The Federal Trade Commission will require the national kidney-dialysis chain U.S. Renal Care, Inc., for which Rangers Renal Holdings LP is the parent company, to divest its ownership interest in three outpatient dialysis clinics in Laredo, Texas, as part of a settlement resolving charges that its $640 million acquisition of competitor DSI Renal, from DSI Renal’s ultimate parent company, Dialysis Parent, LLC, would be anticompetitive.
U.S. Renal Care is the third-largest provider of outpatient dialysis services in the United States and DSI Renal is the sixth-largest. Hemodialysis – the filtering of a person’s blood to replace the functions of a kidney – is a therapy that most patients with end-stage renal disease need to stay alive. Most patients must visit a clinic as often as three times per week for treatment, for three to five hours at a time, to obtain the life-sustaining therapy.
According to the complaint, the acquisition would lead to a significant increase in market concentration and anticompetitive effects in one local market—Laredo, Texas—by reducing the number of providers from three to two.
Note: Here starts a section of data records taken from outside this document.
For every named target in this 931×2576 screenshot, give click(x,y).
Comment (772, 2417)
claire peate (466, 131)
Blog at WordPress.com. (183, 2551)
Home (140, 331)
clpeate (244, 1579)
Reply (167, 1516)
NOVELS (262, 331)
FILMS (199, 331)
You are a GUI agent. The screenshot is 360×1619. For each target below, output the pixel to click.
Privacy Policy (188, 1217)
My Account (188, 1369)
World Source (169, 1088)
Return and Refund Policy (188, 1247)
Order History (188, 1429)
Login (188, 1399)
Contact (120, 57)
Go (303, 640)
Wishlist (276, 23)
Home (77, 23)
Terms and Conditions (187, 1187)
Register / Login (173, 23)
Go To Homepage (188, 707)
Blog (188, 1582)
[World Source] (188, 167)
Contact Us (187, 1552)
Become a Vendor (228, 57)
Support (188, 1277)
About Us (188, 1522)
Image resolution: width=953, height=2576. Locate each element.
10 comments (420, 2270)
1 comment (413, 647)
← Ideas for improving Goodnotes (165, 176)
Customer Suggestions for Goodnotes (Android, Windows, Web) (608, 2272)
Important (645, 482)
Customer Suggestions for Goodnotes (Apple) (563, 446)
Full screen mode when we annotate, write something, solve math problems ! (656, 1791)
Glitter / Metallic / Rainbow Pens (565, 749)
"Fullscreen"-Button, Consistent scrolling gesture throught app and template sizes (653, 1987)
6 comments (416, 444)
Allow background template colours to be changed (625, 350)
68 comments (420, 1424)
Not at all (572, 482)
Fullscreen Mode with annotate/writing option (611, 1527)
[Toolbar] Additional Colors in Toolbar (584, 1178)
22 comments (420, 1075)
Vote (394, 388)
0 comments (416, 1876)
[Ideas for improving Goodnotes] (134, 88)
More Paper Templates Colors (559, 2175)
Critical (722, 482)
The likely result would be elimination of direct competition between U.S. Renal Care and DSI Renal, reduced incentives to improve service or quality for dialysis patients, and increased ability for the merged company to unilaterally increase prices, the Commission alleges.
The Commission also alleges that if the merger takes place as proposed, the Laredo area does not have sufficient available kidney specialists to support new competition in this market.
Under the terms of the proposed settlement, Rangers Renal and Dialysis Parent agree to divest the three DSI Renal outpatient dialysis clinics in Laredo to Satellite Healthcare, Inc., which has been in the outpatient dialysis business since 1973 and is well positioned to replace the competition that otherwise would have been lost due to the proposed transaction. U.S. Renal Care will transfer to Satellite the medical director agreement and leases for the divested clinics and provide Satellite with transitional financial, information technology, and purchasing services to ensure continuity of patient care. Firewalls and confidentiality agreements will ensure that U.S. Renal and Satellite do not exchange competitively sensitive information during the transition. The FTC may appoint a monitor to oversee the transition.
Details about the case are set forth in the analysis to aid public comment for this matter. The Commission vote to issue the complaint and accept the proposed consent order for public comment was 4-0.
The FTC will publish the consent package in the Federal Register shortly. The agreement will be subject to public comment for 30 days, beginning today and continuing through January 29, 2016, after which the Commission will decide whether to make the proposed consent order final. Comments can be filed electronically or in paper form by following the instructions in the “Supplementary Information” section of the Federal Register notice.
NOTE: The Commission issues an administrative complaint when it has “reason to believe” that the law has been or is being violated, and it appears to the Commission that a proceeding is in the public interest. When the Commission issues a consent order on a final basis, it carries the force of law with respect to future actions. Each violation of such an order may result in a civil penalty of up to $16,000 per day.